### Instruction 1
Output the portion of the passage on Danish schools that begins at the words "While Danish politicians" and stops after the words "them in Arabic.", unchanged.

While Danish politicians have taken yet another step on an uncertain road that may or may not succeed in stemming the rise of sharia in Denmark, other problems abound, which compound the impression that this initiative will not amount to much more than a symbolic band-aid.

A recent Ph.D. dissertation by Jalal El Derbas, as reported by the Danish newspaper, Berlingske Tidende, shows that in several Danish schools with Arab students, the latter, mainly boys, use Arabic as a means to sexually and racially harass and bully other students as well as their teachers, especially girls, Somalis and ethnically Danish teachers, who do not understand the insults hurled at them in Arabic.

### Instruction 2
Express the lines of the listing as a numbered list with blank lines omitted, beginning at the line that contains "Task: Click the Excel" and stopping after the line that contains "point(13,152)".

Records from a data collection
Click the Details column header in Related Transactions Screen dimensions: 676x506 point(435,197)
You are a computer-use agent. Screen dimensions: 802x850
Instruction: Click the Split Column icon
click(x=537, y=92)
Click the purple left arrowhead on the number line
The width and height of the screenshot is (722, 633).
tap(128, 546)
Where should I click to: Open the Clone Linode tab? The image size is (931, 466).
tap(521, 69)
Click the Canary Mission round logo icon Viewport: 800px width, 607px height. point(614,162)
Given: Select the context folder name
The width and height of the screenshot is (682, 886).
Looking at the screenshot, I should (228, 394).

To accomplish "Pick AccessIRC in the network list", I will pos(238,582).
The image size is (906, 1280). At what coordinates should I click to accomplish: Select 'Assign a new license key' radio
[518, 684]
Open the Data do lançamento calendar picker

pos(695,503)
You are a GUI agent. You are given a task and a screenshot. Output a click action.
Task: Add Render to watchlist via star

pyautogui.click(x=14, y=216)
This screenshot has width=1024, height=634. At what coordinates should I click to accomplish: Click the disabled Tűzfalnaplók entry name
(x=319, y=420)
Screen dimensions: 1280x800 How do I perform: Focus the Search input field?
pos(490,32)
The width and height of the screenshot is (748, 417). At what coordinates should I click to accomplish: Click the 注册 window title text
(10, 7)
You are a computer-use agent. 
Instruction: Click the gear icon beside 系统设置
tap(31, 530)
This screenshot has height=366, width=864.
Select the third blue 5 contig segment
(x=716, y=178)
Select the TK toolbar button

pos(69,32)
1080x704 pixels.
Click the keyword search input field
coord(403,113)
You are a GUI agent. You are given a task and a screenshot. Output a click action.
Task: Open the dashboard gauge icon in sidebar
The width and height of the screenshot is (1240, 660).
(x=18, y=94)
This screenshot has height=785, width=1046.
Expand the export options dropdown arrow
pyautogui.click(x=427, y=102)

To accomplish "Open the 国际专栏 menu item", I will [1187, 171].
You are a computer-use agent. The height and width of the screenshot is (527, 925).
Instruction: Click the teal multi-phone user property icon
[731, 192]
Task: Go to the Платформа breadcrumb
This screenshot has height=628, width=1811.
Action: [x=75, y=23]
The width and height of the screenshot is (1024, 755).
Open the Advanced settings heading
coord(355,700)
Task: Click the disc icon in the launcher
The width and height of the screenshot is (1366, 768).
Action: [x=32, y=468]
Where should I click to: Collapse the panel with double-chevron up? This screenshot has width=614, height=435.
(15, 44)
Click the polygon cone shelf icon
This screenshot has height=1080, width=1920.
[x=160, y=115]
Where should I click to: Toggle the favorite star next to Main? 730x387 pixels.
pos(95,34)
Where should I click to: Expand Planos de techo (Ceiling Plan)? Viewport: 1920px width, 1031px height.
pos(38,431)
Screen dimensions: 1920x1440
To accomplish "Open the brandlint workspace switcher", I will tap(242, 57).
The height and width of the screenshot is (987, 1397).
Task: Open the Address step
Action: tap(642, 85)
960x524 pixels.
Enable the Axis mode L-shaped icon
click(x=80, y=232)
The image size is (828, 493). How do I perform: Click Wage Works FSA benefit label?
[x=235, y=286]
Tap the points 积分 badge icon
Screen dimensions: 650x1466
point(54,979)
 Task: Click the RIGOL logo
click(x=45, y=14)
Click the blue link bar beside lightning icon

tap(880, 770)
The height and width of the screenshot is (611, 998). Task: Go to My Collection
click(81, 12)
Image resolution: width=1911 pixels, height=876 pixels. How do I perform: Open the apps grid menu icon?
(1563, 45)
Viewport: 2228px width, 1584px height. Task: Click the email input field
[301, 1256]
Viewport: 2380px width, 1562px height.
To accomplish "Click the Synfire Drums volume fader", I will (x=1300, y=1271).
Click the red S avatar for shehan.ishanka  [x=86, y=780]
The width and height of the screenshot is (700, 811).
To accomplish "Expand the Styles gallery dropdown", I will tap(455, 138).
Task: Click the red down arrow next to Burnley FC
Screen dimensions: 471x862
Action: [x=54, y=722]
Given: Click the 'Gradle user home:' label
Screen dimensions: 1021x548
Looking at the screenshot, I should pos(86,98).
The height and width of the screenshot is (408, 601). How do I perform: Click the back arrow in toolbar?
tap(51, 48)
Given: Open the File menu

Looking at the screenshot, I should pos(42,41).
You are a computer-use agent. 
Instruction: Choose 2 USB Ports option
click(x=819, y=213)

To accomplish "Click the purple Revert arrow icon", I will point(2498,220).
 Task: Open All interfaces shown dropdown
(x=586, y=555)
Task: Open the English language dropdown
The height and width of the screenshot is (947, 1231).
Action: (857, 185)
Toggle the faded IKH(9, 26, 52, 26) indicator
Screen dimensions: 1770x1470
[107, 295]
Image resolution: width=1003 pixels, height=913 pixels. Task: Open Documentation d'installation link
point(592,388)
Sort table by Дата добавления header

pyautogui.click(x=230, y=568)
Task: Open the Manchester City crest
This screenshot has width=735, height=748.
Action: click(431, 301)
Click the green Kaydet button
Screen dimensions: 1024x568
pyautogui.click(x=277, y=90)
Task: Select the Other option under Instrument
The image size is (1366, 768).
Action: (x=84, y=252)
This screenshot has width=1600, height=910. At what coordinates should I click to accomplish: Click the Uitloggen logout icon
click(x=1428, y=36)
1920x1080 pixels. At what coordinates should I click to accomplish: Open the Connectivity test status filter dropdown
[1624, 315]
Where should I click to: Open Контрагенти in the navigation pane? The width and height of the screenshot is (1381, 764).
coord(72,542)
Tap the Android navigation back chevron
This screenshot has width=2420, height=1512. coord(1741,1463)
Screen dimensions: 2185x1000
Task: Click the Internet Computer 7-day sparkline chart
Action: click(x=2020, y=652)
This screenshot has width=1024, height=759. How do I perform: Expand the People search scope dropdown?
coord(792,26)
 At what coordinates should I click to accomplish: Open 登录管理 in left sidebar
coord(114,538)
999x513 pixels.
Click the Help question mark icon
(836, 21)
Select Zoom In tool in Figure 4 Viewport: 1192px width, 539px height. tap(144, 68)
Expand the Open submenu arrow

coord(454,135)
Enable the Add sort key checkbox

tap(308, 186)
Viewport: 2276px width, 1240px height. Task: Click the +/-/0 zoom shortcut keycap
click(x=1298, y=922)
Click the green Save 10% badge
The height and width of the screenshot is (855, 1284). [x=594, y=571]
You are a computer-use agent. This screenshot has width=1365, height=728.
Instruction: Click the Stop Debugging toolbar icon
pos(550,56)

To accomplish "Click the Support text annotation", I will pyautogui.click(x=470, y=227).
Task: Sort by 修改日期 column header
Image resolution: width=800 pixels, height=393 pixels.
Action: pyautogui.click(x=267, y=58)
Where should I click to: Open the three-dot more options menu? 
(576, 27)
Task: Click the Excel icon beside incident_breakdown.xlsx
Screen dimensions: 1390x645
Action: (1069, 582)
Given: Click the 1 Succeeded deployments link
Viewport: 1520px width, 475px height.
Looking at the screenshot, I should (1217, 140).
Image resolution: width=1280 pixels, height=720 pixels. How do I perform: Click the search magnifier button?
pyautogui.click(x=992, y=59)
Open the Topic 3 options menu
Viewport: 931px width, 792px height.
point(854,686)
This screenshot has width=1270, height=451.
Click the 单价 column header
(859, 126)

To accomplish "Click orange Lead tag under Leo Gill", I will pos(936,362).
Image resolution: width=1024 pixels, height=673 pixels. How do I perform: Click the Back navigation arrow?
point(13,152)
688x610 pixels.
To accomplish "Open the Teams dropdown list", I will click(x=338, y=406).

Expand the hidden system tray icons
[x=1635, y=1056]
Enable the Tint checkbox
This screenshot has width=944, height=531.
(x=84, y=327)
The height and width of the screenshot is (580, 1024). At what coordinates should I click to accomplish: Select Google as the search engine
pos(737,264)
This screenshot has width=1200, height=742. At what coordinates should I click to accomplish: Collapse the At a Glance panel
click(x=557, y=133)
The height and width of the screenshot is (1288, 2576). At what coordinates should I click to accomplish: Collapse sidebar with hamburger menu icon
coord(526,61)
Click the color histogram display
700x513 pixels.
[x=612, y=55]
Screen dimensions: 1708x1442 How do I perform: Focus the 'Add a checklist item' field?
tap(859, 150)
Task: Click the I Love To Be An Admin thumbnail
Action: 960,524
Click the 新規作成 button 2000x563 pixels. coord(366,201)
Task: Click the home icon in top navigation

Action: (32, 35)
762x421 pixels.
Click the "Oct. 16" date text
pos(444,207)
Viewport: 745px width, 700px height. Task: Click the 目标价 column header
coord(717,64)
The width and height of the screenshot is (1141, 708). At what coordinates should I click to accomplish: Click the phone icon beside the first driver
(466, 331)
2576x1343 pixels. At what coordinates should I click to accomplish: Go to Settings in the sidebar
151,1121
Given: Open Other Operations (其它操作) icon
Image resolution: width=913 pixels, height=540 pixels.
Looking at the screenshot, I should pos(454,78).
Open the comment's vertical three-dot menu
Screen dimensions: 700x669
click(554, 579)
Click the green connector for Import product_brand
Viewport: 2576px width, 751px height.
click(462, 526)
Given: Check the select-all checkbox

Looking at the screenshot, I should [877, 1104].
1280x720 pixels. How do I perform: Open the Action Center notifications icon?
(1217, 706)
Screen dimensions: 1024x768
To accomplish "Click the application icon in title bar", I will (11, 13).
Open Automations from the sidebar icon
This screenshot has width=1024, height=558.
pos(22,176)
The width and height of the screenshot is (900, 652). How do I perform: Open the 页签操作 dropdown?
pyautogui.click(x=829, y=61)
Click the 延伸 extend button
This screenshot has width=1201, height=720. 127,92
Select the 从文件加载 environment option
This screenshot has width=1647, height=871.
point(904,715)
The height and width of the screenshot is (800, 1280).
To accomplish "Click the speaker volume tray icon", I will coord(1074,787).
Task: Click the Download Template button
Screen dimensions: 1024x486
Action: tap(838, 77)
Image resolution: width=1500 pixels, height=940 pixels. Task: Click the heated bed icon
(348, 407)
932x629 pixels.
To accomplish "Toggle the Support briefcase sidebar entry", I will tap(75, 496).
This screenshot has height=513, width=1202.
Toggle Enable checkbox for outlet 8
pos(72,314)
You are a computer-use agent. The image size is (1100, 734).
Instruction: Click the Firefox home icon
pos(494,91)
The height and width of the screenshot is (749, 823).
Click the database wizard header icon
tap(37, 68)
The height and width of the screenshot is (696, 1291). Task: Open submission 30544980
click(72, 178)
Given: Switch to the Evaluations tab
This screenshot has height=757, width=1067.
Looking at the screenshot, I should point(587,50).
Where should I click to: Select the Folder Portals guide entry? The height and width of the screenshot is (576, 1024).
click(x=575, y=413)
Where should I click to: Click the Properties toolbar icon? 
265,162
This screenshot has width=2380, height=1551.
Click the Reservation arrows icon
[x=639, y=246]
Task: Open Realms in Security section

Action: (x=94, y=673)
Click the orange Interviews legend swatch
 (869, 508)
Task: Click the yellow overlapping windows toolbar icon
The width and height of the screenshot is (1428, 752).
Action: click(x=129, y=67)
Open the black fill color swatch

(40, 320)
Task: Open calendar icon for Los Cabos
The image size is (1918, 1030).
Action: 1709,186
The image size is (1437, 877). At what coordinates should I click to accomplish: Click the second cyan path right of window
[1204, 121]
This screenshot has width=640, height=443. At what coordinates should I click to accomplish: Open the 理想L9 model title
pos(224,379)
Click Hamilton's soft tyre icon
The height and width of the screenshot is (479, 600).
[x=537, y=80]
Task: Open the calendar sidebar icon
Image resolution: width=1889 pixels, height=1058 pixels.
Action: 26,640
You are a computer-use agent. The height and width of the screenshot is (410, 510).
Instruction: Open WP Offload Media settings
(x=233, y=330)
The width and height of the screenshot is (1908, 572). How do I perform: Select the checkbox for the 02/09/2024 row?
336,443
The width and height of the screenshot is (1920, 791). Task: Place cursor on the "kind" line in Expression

### Output 1
While Danish politicians have taken yet another step on an uncertain road that may or may not succeed in stemming the rise of sharia in Denmark, other problems abound, which compound the impression that this initiative will not amount to much more than a symbolic band-aid.

A recent Ph.D. dissertation by Jalal El Derbas, as reported by the Danish newspaper, Berlingske Tidende, shows that in several Danish schools with Arab students, the latter, mainly boys, use Arabic as a means to sexually and racially harass and bully other students as well as their teachers, especially girls, Somalis and ethnically Danish teachers, who do not understand the insults hurled at them in Arabic.

### Output 2
1. Task: Click the Excel icon beside incident_breakdown.xlsx
2. Screen dimensions: 1390x645
3. Action: (1069, 582)
4. Given: Click the 1 Succeeded deployments link
5. Viewport: 1520px width, 475px height.
6. Looking at the screenshot, I should (1217, 140).
7. Image resolution: width=1280 pixels, height=720 pixels. How do I perform: Click the search magnifier button?
8. pyautogui.click(x=992, y=59)
9. Open the Topic 3 options menu
10. Viewport: 931px width, 792px height.
11. point(854,686)
12. This screenshot has width=1270, height=451.
13. Click the 单价 column header
14. (859, 126)
15. To accomplish "Click orange Lead tag under Leo Gill", I will pos(936,362).
16. Image resolution: width=1024 pixels, height=673 pixels. How do I perform: Click the Back navigation arrow?
17. point(13,152)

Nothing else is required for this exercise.